The Nebraska AIDS Project (NAP) is a statewide AIDS Service Organization in Nebraska, which also serves parts of southwestern Iowa and eastern Wyoming. Founded in 1984, NAP is based in Omaha, with satellite offices throughout the state (in Lincoln, Norfolk, Kearney, Scottsbluff and others).

== History ==

=== 1980s ===

The first AIDS case known in Nebraska was an Omaha man who died in 1983. Three cases were identified in 1984, and more were expected. A group of people concerned about the arrival of AIDS and the accompanying panic met in Omaha in 1984. The group established a toll-free hotline that would take questions about AIDS and provide counseling.
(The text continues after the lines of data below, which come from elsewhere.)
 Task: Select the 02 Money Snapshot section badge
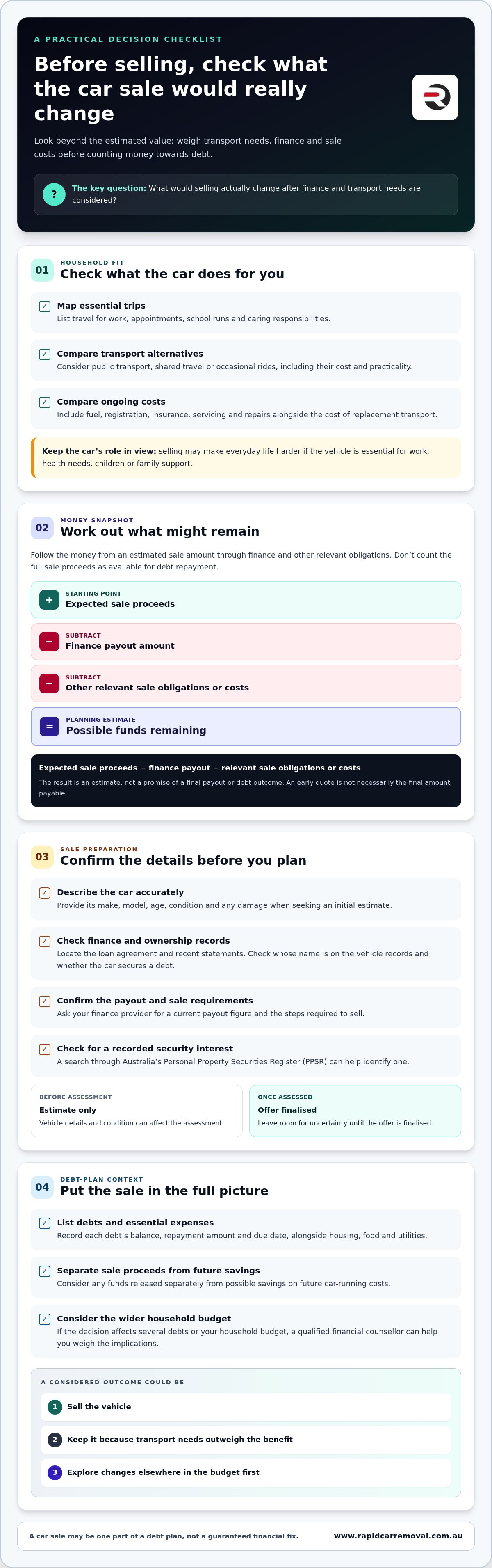(42, 528)
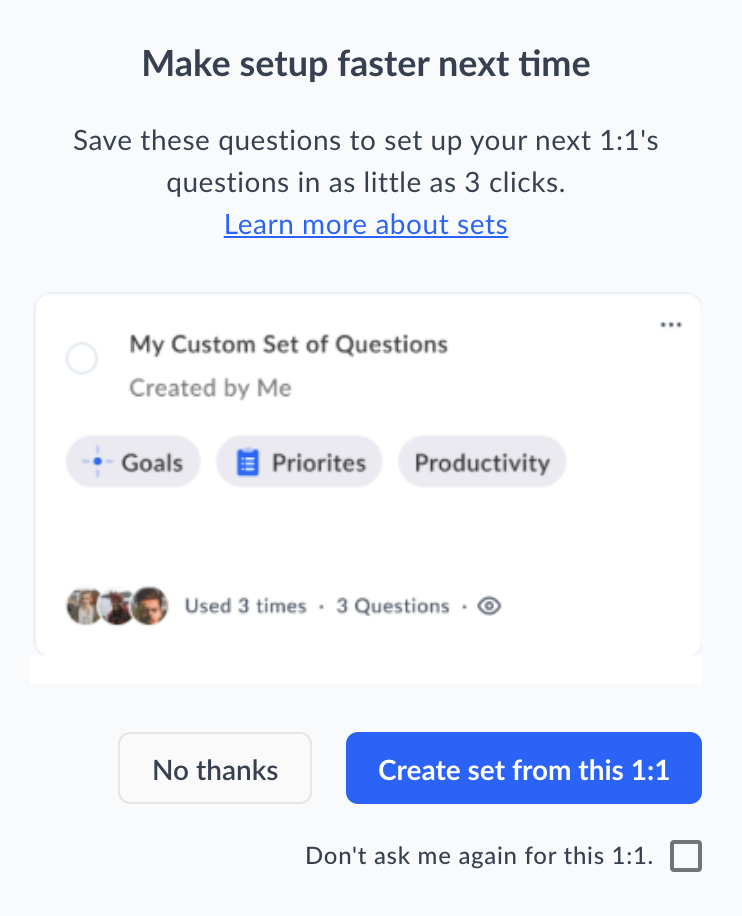Click the blue Goals target icon
Viewport: 742px width, 916px height.
pyautogui.click(x=98, y=463)
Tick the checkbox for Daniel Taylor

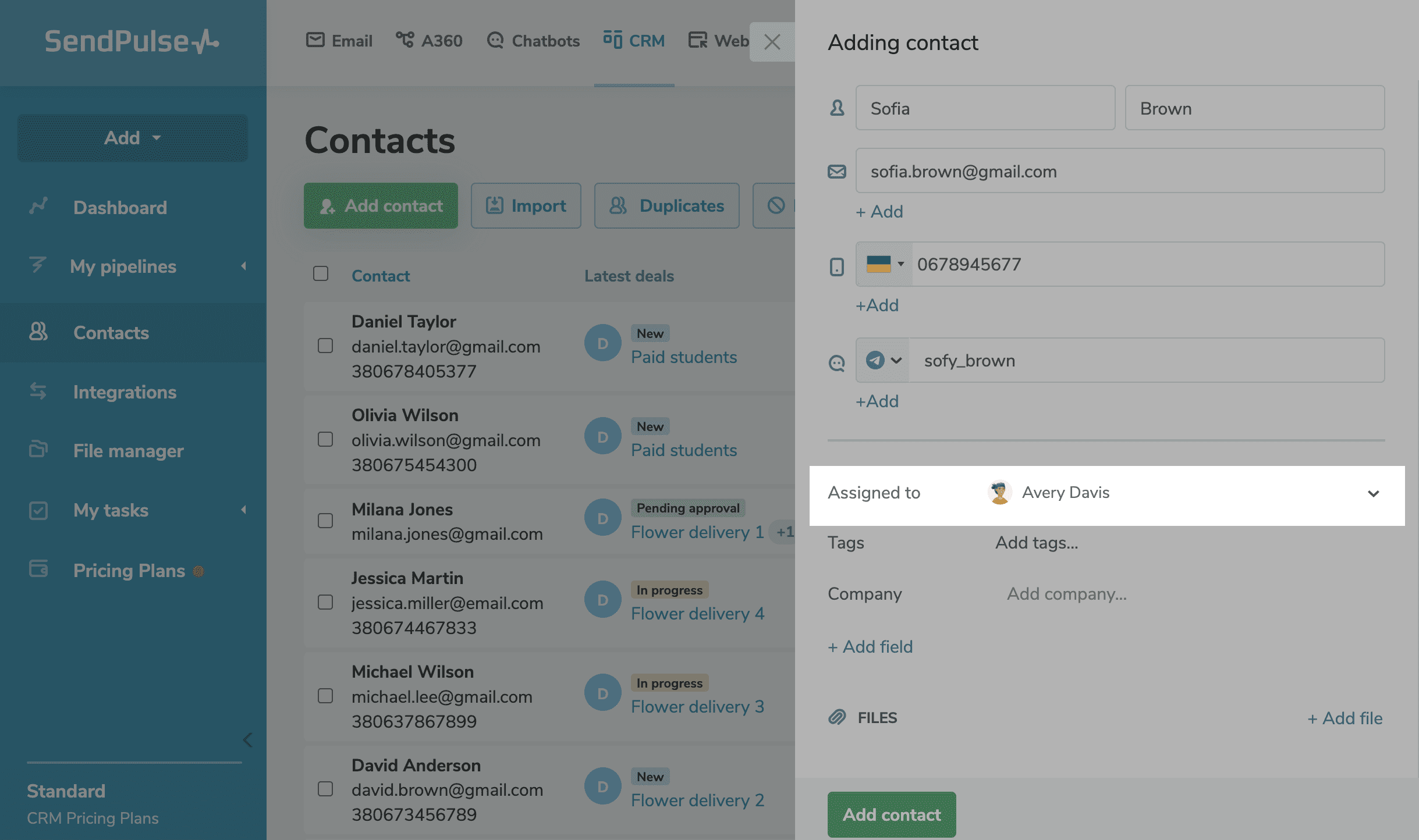tap(325, 346)
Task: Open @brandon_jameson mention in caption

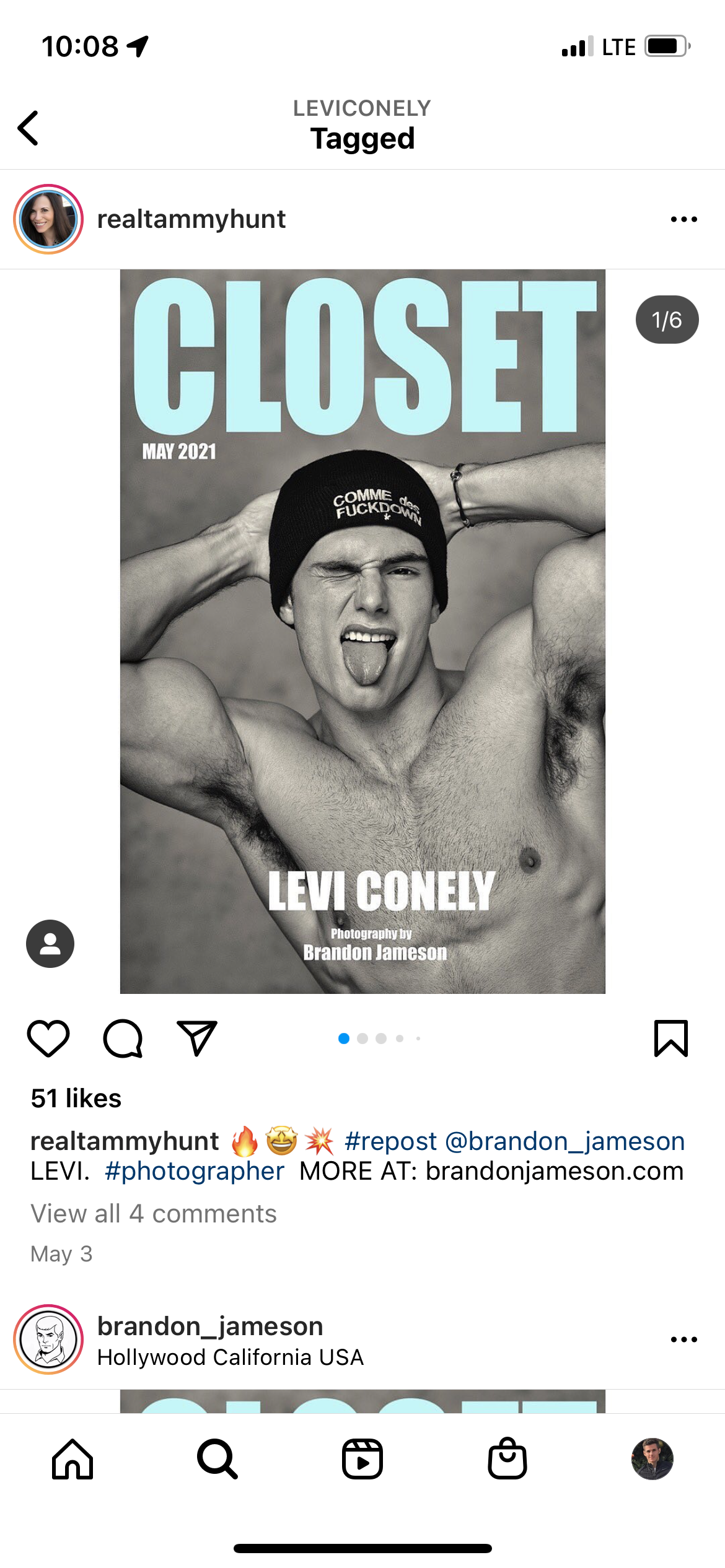Action: point(565,1141)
The volunteers supporting the hotline were organized as the Nebraska AIDS Project in 1985.

In 1988, the Public Health Service mailed an educational booklet about AIDS to every household in America. NAP expanded the hotline's hours and added more phone lines to deal with the increase in Nebraskans' questions about AIDS.

NAP expanded to provide cooking, cleaning, and transportation to HIV-positive clients, and a "Buddies" program offering emotional support. In 1989, NAP director Barbara Shaw lead the expansion to become a statewide organization. Shaw remarked that, in forming local chapters in Nebraska, "one of our biggest challenges will be to help people learn to live with AIDS rather than preparing to die from it."

=== 1990s ===

The number of AIDS cases that NAP served quadrupled in a one-year period from 1989 to 1990. The national AIDS crisis was escalating.
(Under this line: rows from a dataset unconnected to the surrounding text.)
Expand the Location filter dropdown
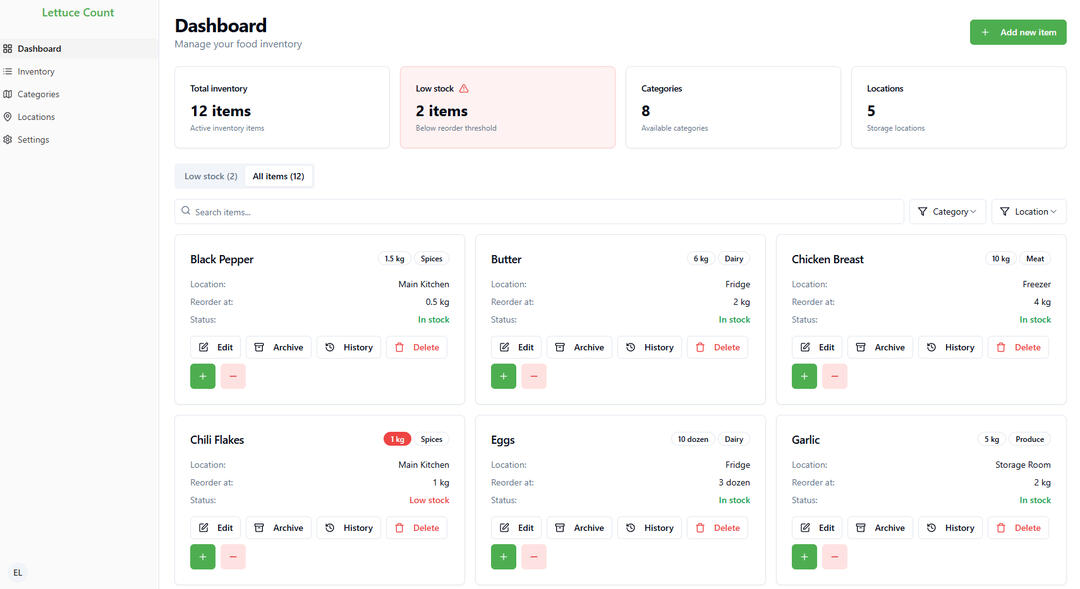The width and height of the screenshot is (1080, 589). click(x=1028, y=212)
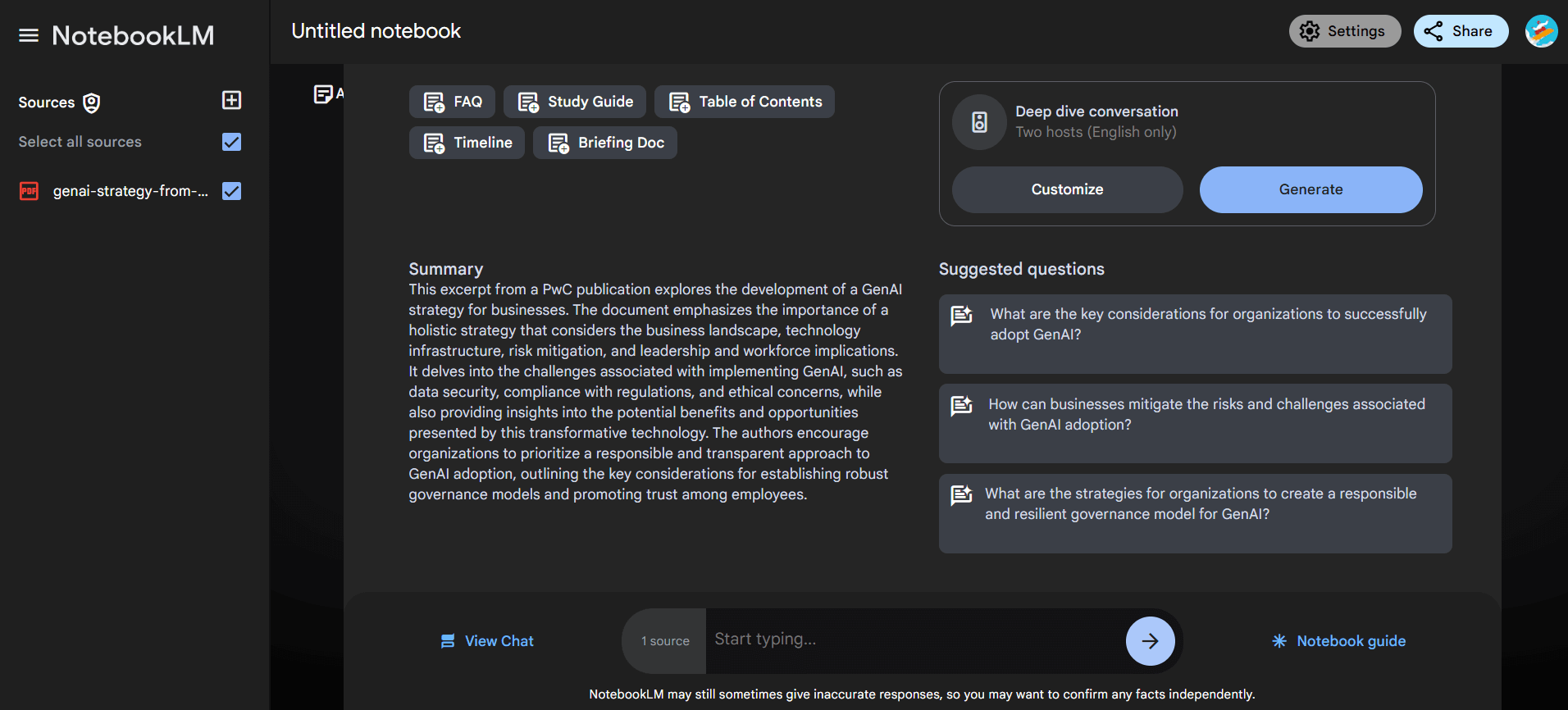Image resolution: width=1568 pixels, height=710 pixels.
Task: Click the Sources privacy shield icon
Action: (x=92, y=102)
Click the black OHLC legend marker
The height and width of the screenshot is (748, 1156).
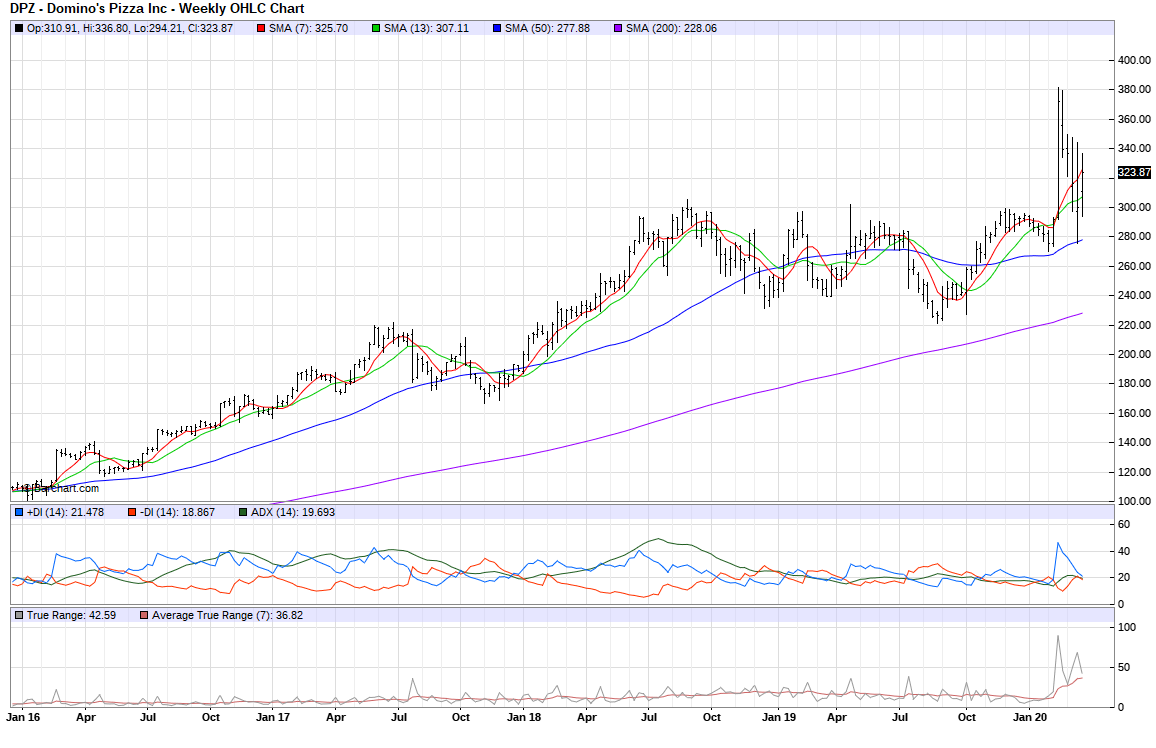19,28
In 1990 NAP received a grant to provide in-home health services to people infected with HIV. NAP provided HIV testing in its own facilities and at gay bars, soup kitchens, and cultural and community centers.

=== 21st century ===

NAP sponsored a condom fashion show in 2013, with clothes made from condoms by local designers.

As of 2019, NAP works with about 500 clients.

== Community support ==

In the early days of NAP, Nebraskans typically perceived AIDS as a problem of distant urban centers and unfamiliar gay subcultures. Still, many Nebraskans volunteered to help NAP.

Tecumseh high school students organized a 10-hour dance marathon fundraiser for NAP in 1987. Students explained that, though there were no cases of AIDS in Tecumseh, they felt moved and frightened by the national crisis.

== Opposition ==

In 1987, NAP and the Nebraska Coalition for Gay and Lesbian Civil Rights mailed a survey to thousands of doctors and dentists in Nebraska, asking if they were willing to treat patients with HIV and gay or lesbian patients. About 10% of respondents said, for a variety of reasons, that they would refuse to treat patients with HIV. Some response forms were "very negative" toward homosexual or HIV-positive patients; one responded by mailing back Evangelical Christian literature. This information was used to create a list of safe medical providers.

In 2000 the city council of Lincoln declined to provide financial support of a NAP AIDS education project. Opposition to the project was led by council member (and future Congressman) Jeff Fortenberry. He objected that the education included condom use, which he found "highly controversial".